*Requirement*:
Copy out the abstract below on imputation of missing sputum samples, in full and word for word.

-------- Passage provided

Abstract

Background: Missing sputum samples are common and hamper the use of paired sputum-based outcome measures. The aim of this study was to illustrate the effects of different methods for handling missing data.

Methods: Data on mannitol-induced sputum from three intervention studies were pooled and unconditional median imputation (UCM) and multiple imputation (MI) on eosinophil- and neutrophil counts at baseline and follow-up was evaluated using two different approaches: first, prediction of improvement in lung function and airway hyperreactivity. Second, missing samples were simulated at different prevalences (20%, 40% and 60%) in patients with complete data with accuracy of imputation evaluated using the Bland-Altman (BA) approach.

Results: Of the 135 patients included, paired sputum samples were collected in 70 patients while 120 had at least one sample collected. Patients with no sample collected were excluded.
The imputation methods had similar effects on the predictionmodel for improvement in clinical outcomes (n=120) in terms of ?, SE and significance level with the estimates of effect slightly more conservative using MI.

Using the BA approach (n=70), both UCM and MI both introduced a systematic proportional bias albeit with different sign. For eosinophil count, median raw bias ranged from -2.5 to 5.8 using UCM and -12.0 to 6.4 using MI. Width of the limits of agreement was consistently narrower using UCM.

Conclusion: Imputation importantly addresses - rather than ignores - missing data and greatly increases statistical power but these advantages must be weighed against the introduction of a systematic proportional bias. UCM and MI performed similarly despite the superior statistical properties of MI.

----------------
-------- Data extracts

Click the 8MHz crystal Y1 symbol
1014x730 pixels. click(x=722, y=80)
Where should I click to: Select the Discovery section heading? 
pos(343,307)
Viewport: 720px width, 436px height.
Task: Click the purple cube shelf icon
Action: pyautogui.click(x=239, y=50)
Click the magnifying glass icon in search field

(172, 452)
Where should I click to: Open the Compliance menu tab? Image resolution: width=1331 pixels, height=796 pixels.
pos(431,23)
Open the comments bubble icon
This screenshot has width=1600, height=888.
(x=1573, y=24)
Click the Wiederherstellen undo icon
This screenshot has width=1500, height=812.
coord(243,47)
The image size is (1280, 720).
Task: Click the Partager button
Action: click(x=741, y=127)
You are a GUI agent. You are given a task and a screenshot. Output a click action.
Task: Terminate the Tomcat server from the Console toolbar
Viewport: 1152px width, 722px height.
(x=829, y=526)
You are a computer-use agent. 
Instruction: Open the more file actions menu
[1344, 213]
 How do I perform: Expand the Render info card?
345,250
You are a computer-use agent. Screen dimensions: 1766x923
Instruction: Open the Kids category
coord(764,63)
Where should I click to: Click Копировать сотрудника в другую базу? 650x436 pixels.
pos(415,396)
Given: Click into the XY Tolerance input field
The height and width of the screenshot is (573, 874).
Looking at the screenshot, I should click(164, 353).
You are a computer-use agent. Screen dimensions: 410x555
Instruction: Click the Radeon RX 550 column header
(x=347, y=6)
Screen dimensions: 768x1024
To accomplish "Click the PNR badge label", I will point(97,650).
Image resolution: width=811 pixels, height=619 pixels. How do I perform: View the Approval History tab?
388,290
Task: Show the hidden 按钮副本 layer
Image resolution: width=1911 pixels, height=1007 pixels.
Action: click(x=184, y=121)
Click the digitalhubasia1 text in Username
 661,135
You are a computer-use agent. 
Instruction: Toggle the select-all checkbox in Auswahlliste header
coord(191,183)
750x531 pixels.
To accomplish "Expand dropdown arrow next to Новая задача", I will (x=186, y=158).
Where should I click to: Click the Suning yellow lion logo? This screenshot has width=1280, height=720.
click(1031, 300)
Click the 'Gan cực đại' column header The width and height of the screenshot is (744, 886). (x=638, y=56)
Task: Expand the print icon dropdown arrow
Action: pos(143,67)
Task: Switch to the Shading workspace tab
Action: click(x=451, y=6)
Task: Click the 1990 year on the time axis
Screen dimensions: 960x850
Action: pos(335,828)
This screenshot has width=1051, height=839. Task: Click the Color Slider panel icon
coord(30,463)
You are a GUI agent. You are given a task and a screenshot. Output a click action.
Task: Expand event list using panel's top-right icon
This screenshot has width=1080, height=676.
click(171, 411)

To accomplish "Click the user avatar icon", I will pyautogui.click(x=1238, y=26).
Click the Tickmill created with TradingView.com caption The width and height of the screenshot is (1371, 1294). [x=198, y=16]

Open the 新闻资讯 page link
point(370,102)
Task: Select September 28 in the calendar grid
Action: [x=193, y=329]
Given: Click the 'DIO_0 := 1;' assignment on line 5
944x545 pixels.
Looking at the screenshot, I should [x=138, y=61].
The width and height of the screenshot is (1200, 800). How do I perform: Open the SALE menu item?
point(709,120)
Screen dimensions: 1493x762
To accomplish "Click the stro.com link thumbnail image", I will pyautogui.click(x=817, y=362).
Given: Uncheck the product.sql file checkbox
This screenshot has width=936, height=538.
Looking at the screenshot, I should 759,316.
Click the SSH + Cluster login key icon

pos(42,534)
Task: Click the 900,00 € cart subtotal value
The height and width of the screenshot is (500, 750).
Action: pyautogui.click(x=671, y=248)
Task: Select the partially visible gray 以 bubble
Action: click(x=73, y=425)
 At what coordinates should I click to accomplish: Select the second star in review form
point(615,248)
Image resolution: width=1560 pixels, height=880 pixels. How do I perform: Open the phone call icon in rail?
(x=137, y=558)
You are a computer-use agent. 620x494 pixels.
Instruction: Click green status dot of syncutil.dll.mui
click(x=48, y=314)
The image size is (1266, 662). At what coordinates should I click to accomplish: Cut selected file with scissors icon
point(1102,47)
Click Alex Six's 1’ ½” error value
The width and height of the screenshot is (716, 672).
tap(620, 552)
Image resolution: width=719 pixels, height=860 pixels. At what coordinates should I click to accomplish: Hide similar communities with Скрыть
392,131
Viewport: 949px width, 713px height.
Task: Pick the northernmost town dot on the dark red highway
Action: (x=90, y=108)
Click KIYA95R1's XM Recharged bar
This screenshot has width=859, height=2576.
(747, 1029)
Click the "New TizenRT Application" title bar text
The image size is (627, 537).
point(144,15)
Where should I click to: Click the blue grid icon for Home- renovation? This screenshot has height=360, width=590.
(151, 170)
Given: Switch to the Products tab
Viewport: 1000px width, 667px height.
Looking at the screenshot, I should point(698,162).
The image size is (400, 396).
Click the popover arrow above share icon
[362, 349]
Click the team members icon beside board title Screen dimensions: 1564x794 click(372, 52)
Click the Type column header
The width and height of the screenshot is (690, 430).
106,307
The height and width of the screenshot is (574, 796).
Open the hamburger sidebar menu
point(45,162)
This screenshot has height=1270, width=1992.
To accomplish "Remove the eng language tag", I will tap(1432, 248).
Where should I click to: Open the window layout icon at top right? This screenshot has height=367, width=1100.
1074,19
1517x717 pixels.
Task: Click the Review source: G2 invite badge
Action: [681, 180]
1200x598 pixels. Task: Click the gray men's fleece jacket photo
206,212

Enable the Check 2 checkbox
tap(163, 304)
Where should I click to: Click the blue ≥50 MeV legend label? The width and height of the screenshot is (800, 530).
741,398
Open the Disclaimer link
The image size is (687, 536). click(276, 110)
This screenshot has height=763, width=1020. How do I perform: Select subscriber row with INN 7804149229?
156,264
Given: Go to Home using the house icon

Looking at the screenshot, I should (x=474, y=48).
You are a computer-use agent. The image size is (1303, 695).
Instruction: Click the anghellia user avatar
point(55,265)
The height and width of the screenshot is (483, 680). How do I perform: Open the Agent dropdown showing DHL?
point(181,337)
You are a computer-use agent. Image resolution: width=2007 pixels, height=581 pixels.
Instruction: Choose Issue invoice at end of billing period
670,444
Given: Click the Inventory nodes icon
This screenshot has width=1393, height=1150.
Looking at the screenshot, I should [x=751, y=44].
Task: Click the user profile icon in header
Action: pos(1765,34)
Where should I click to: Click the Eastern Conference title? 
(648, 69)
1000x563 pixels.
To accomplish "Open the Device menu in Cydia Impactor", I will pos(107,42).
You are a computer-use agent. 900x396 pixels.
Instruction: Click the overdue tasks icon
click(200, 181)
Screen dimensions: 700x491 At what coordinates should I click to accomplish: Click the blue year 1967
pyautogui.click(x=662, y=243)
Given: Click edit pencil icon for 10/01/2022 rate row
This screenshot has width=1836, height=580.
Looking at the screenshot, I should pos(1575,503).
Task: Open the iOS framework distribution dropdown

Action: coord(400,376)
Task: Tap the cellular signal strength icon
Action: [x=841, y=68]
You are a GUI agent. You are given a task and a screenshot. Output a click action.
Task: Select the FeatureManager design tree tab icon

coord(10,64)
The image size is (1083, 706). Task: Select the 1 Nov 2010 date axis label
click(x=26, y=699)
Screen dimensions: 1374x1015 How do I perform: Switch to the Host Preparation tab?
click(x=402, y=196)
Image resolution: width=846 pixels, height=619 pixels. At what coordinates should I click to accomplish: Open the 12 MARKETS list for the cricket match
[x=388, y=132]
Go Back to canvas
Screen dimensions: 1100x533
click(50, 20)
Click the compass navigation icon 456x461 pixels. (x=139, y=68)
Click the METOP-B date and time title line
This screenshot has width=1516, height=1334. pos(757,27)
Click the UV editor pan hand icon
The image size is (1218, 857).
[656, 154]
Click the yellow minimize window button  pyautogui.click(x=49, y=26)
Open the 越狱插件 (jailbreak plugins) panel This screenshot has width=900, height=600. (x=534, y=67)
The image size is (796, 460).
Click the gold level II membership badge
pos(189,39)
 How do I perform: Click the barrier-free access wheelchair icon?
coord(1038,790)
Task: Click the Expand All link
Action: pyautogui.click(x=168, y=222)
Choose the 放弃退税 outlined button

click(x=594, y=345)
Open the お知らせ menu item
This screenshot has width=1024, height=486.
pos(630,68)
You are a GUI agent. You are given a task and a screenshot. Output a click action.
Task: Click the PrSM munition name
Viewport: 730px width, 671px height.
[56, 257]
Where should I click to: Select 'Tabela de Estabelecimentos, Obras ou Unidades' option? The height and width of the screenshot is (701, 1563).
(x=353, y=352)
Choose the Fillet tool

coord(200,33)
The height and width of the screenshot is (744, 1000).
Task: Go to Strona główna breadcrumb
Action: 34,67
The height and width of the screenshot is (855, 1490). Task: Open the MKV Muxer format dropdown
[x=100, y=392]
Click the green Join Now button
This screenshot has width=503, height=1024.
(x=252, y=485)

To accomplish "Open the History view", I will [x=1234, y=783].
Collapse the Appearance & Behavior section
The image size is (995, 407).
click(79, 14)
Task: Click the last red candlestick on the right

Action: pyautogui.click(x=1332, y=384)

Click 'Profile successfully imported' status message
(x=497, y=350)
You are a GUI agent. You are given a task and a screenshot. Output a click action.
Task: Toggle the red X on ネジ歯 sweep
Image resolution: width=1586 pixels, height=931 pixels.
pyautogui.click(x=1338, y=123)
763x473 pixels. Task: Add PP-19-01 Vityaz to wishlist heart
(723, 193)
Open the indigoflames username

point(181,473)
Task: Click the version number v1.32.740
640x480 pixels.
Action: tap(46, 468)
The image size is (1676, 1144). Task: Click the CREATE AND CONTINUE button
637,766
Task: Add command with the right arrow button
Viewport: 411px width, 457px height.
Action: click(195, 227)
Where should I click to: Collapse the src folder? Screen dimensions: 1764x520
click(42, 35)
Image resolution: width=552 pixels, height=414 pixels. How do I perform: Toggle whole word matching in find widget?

----------------

*Finished exercise*:
Abstract

Background: Missing sputum samples are common and hamper the use of paired sputum-based outcome measures. The aim of this study was to illustrate the effects of different methods for handling missing data.

Methods: Data on mannitol-induced sputum from three intervention studies were pooled and unconditional median imputation (UCM) and multiple imputation (MI) on eosinophil- and neutrophil counts at baseline and follow-up was evaluated using two different approaches: first, prediction of improvement in lung function and airway hyperreactivity. Second, missing samples were simulated at different prevalences (20%, 40% and 60%) in patients with complete data with accuracy of imputation evaluated using the Bland-Altman (BA) approach.

Results: Of the 135 patients included, paired sputum samples were collected in 70 patients while 120 had at least one sample collected. Patients with no sample collected were excluded.
The imputation methods had similar effects on the predictionmodel for improvement in clinical outcomes (n=120) in terms of ?, SE and significance level with the estimates of effect slightly more conservative using MI.

Using the BA approach (n=70), both UCM and MI both introduced a systematic proportional bias albeit with different sign. For eosinophil count, median raw bias ranged from -2.5 to 5.8 using UCM and -12.0 to 6.4 using MI. Width of the limits of agreement was consistently narrower using UCM.

Conclusion: Imputation importantly addresses - rather than ignores - missing data and greatly increases statistical power but these advantages must be weighed against the introduction of a systematic proportional bias. UCM and MI performed similarly despite the superior statistical properties of MI.